Пришвин считал Ремизова своим учителем в литературе, и когда в 1909 году для Алексея Михайловича настали черные дни — он был обвинен в плагиате (речь шла о сказках, записанных Ончуковым и пересказанных Ремизовым, а потом и напечатанных под его именем), не кто иной, как Пришвин, вступился за Ремизова, отстаивая право писателя на «художественный пересказ». Об этом пришвинском заступничестве Ремизов написал в своей «Кукх»:

«Пришвин, известный тогда, как географ, своими книгами „В стране непуганых птиц“ и „За волшебным колобком“ (Изд. А. Девриена), только что выступивший „Гуськом“ в Аполлоне, писал также в „Русских Ведомостях“ и был на счету „уважаемых“, Пришвин, как эксперт — большая медаль из Географического Общества, действительный член — этнограф, географ, космограф! — пошел по редакциям с разъяснениями.

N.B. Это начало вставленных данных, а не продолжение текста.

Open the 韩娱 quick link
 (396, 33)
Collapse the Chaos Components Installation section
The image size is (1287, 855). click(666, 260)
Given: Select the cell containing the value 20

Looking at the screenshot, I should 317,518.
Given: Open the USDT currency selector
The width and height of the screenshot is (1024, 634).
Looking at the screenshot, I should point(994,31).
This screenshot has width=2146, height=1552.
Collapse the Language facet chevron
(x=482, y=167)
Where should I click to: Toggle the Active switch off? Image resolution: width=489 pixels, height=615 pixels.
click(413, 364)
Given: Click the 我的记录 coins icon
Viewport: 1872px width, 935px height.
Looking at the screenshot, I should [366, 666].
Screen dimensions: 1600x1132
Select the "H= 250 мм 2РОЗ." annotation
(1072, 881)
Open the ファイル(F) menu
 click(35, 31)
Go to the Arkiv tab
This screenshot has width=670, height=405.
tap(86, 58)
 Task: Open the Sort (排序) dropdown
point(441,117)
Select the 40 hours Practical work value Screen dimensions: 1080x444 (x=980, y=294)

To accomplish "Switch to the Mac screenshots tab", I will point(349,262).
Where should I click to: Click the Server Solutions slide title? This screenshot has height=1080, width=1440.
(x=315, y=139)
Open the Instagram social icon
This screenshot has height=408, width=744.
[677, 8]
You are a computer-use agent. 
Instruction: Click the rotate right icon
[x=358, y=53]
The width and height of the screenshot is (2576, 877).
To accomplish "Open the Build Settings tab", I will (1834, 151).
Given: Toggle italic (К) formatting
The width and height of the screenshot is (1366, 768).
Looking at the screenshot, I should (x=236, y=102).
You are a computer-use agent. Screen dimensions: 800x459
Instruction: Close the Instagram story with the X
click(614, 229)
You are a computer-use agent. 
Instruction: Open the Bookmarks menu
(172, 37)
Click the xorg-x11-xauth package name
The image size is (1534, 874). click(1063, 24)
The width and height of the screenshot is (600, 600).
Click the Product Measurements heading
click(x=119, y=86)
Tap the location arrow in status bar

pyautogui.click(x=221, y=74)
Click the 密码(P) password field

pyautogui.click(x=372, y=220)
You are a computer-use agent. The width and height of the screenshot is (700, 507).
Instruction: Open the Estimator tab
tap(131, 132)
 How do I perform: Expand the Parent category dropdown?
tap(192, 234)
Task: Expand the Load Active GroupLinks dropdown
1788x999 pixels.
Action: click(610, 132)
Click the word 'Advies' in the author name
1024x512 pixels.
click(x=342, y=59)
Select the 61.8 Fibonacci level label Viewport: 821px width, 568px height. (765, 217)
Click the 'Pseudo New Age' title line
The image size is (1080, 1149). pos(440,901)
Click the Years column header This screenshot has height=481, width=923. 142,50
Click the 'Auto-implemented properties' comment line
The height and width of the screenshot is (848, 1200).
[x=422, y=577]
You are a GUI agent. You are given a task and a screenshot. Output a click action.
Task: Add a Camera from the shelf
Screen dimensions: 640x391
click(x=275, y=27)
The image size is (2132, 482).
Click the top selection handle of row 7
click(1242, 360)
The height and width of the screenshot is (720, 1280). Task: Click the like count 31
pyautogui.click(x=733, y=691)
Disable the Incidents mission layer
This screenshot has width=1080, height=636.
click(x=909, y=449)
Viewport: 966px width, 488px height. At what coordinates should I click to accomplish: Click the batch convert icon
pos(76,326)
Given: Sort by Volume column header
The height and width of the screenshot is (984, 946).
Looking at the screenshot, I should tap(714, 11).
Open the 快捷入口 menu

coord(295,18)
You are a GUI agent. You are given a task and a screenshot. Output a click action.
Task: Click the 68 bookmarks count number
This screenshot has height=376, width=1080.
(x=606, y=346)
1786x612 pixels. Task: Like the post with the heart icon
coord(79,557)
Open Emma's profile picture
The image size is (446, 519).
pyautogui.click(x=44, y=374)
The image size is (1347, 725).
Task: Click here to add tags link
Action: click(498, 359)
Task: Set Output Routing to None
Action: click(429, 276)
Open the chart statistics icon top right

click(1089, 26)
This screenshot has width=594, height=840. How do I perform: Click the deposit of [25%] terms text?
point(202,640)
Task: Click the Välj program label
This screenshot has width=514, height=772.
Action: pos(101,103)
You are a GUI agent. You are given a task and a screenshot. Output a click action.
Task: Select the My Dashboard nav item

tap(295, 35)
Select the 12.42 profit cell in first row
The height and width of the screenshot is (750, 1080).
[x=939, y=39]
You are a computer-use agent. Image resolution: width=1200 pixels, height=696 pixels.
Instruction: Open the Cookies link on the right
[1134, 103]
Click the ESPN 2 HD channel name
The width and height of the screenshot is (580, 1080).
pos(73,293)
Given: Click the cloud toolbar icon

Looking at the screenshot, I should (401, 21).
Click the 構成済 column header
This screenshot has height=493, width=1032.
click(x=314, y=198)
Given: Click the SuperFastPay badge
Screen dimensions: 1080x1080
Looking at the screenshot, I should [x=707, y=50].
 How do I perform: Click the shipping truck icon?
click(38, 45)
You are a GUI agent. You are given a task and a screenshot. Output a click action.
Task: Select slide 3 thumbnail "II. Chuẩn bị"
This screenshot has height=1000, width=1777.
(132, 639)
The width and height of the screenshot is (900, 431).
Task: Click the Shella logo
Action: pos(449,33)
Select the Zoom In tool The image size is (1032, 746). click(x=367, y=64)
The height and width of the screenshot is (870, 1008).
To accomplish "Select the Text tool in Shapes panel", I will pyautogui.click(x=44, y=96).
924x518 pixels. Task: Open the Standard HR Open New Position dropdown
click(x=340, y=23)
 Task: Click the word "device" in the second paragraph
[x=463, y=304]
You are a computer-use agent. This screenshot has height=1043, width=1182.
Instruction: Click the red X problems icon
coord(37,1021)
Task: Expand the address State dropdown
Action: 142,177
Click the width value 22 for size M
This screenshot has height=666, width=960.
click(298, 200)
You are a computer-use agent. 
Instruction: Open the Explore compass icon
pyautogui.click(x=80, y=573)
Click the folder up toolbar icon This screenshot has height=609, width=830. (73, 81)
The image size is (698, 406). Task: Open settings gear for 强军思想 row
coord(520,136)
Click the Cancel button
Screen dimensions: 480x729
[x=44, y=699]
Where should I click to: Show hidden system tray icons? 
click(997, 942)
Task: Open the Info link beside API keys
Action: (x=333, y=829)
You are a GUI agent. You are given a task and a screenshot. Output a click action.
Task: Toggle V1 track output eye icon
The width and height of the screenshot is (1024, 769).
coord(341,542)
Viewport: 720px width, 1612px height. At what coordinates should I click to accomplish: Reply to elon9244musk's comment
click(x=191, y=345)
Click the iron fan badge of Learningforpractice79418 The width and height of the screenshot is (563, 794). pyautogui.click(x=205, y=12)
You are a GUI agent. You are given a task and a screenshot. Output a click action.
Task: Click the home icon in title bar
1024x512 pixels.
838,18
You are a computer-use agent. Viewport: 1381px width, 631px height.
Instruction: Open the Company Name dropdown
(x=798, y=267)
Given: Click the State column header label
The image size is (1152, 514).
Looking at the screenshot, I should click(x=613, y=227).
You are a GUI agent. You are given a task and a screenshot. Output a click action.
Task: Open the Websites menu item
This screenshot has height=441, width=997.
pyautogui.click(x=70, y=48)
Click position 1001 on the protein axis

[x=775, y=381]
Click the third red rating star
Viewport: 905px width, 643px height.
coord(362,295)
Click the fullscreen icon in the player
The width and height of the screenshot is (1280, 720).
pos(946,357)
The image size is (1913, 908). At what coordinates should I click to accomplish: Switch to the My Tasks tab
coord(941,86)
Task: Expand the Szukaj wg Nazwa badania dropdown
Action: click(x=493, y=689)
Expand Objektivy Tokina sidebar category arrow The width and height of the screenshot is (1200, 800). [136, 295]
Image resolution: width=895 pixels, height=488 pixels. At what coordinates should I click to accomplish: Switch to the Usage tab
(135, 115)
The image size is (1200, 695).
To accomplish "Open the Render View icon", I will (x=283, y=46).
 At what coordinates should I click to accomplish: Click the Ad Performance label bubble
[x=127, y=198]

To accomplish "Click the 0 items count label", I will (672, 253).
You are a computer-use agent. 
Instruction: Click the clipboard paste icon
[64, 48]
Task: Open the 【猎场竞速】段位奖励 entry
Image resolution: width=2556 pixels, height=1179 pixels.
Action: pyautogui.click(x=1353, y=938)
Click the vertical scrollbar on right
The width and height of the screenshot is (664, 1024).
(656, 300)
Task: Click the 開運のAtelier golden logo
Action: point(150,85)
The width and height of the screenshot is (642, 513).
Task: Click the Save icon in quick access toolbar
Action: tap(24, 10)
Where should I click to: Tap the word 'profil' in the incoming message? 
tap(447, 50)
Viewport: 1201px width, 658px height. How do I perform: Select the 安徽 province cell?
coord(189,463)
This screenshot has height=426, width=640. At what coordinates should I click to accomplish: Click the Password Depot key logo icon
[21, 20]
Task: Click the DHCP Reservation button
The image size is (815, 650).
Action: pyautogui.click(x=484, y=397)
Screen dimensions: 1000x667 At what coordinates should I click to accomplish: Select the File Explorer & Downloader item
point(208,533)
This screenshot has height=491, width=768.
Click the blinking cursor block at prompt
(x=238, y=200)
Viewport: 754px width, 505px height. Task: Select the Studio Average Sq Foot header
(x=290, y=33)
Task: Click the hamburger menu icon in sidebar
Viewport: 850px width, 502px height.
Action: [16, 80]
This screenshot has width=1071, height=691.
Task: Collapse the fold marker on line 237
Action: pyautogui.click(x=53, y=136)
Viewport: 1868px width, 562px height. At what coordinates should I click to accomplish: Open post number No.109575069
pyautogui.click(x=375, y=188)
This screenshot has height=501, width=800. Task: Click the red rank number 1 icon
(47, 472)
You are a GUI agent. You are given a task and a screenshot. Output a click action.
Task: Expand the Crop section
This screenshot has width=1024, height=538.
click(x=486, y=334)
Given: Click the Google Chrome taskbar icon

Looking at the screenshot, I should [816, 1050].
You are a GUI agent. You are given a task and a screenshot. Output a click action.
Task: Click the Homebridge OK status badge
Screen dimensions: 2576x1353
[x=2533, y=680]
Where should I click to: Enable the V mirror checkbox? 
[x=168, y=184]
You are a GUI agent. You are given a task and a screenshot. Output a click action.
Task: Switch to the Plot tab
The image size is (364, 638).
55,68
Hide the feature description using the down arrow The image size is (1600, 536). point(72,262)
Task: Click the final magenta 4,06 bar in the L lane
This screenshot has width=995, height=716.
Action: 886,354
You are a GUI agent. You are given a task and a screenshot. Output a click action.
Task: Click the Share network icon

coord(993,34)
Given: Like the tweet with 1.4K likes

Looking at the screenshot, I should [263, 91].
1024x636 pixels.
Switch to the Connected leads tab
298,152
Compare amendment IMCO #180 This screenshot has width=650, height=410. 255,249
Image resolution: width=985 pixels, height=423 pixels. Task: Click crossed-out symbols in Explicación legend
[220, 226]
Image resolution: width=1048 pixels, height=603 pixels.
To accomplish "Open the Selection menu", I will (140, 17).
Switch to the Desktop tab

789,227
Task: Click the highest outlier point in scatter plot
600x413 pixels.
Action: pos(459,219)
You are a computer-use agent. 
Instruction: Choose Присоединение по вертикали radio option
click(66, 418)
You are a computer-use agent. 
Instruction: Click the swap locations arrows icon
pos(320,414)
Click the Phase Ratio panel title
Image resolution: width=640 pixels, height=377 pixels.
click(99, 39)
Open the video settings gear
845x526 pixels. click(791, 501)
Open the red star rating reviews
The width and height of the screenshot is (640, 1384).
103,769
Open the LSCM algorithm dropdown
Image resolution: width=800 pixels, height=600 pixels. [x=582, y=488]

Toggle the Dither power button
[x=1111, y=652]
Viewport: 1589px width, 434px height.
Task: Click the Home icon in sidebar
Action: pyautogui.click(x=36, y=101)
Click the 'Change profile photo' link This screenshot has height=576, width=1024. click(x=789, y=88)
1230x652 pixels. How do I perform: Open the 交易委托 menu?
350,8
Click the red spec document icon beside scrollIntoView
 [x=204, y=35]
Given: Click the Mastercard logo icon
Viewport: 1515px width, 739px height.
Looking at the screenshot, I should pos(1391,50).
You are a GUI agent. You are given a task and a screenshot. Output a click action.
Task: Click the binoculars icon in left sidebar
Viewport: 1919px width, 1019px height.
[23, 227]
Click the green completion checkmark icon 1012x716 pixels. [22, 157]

И его выслушивали — сотрудник „Русских Ведомостей“! — соглашались, обещали напечатать опровержение, но когда он, взлохмаченный, уходил, опускали, не читая, автограф на память — в корзинку».

Вот так — географ, сотрудник «Ведомостей», уважаемый, но… не писатель. Не случайно же Р. В. Иванов-Разумник в рецензии «Великий Пан» утверждал, что, опубликовав «Колобок» у Девриена, Пришвин

«устроил книге похороны по первому разряду… Что такая книга могла остаться неизвестной или малоизвестной — это один из курьезов нашей литературной жизни».

Только в 1923 году в книге «Кукха. Розановы письма», вспоминая из Берлина Россию, Ремизов напишет о Пришвине: «Из всех ведь писателей современников — теперь уж можно говорить о нас, как об истории — у Пришвина необычайный глаз, ухо и нос на лес и зверя, и никто так живо — теперь уж можно говорить о нас и не для рекламы и не в обиду — никто так чувствительно не сказал слова о лесе, о поле, о звере: запах слышно, воздух — вон он какой, ваш ученик Пришвин!»

А в другой статье высказался и того определеннее: «Пришвин, во все невзгоды и беды не покидавший Россию, первый писатель в России».

Но до этого очень трудного времени надо было еще дожить, а в ту пору как бы много общение с Ремизовым Пришвину ни дало, палата (палатка, как звал ее Василий Васильевич Розанов, бывший в ОБЕЗВЕЛВОЛПАЛе старейшим кавалером вместе с Гершензоном и Шестовым) Алексея Михайловича была только шагом к подлинному литературному бомонду.

Глава 6

РЕЛИГИОЗНО-ФИЛОСОФСКОЕ ОБЩЕСТВО

Подлинный бомонд был учрежден Мережковским и K°, и туда, в их гордый стан, лежал путь Михаила Пришвина. Стремление попасть к декадентам Пришвин, как уже говорилось, позднее скрывал и в разные годы всячески подчеркивал свою от декадентов отстраненность.